Have you ever been in a meeting where a group was asked “What challenges do you face at (fill in the blank)?” The “blank” could be filled in by “leading others,” “leading yourself,” “changing your company’s culture,” and the list goes on. At the beginning of executive workshops conducted around the world, I often ask that kind of question to get a better sense of the problem-terrain people are traversing. Small groups spend 7-10 minutes defining the top 2-3 challenges they face. (You might even take a moment right now to do the same.) Then they present their list of top challenges to the rest of the participants.

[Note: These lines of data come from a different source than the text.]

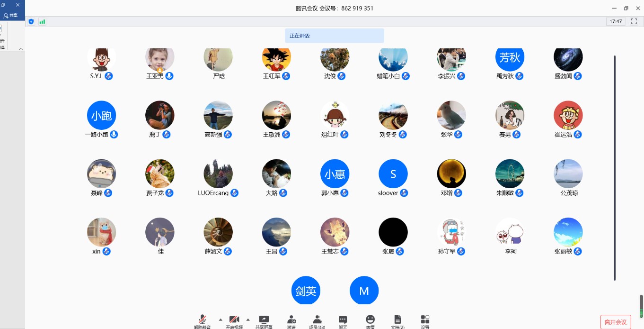Check the green network signal icon
The height and width of the screenshot is (329, 644).
[x=42, y=21]
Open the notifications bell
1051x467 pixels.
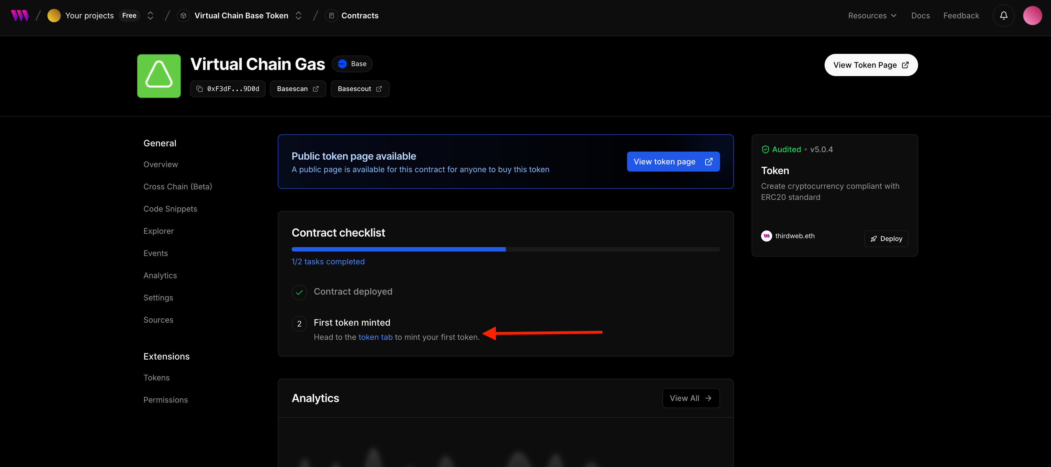(1003, 16)
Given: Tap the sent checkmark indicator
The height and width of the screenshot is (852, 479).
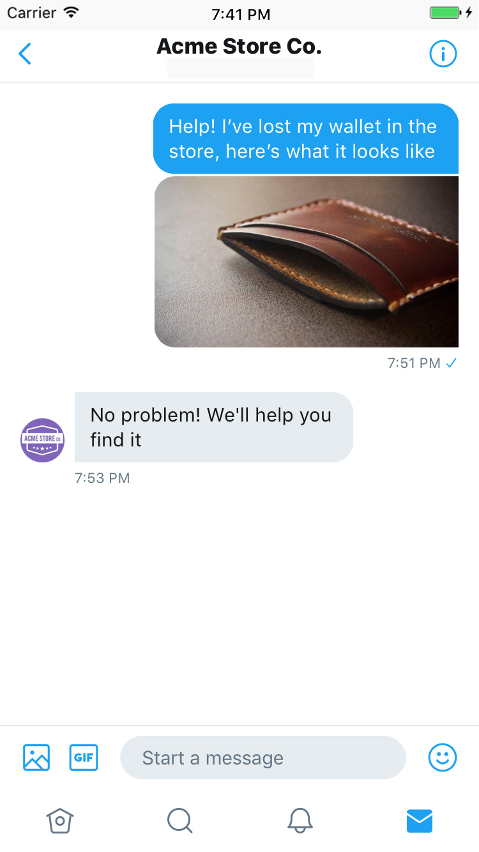Looking at the screenshot, I should click(x=452, y=363).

Funny thing is that most challenges are problems “out there,” not “in here.” What I mean is that problems are often framed as a “system issue,” a “top management issue,” a “supplier issue,” or a “direct report issue.” Rarely are they framed as an “I’m part of the problem” issue.
But when you push a group to take their top three challenge statements and translate them into concrete questions, it often refines their understanding of what the problem really is. Initially, groups think this simple request will be easy to do, but it usually takes longer than expected. The mere act of changing a statement-based challenge into a question-based goal puts a much sharper focus on the issue at hand. Here are a few examples to illustrate what this dynamic looks like (they come from a couple of teams that I recently worked with):
Fundamentally, I’ve discovered that turning a challenge statement into a challenge question consistently turns the finger of responsibility away from others and back to ourselves. Someone “out there” is no longer responsible for solving the problem. Instead, someone “in here,” me, is responsible for making change happen. Almost always when debriefing this goal-to-question exercise, several insights surface about how the mere act of translation ratchets up a sense of personal responsibility for identifying and implementing a solution to a problem.
Bottom line, one way to make 2013 better than 2012 is to take all those goals that you’ve just set and transform them into questions. You just might be surprised at the quizzical magic of aspirations turning into accomplishments.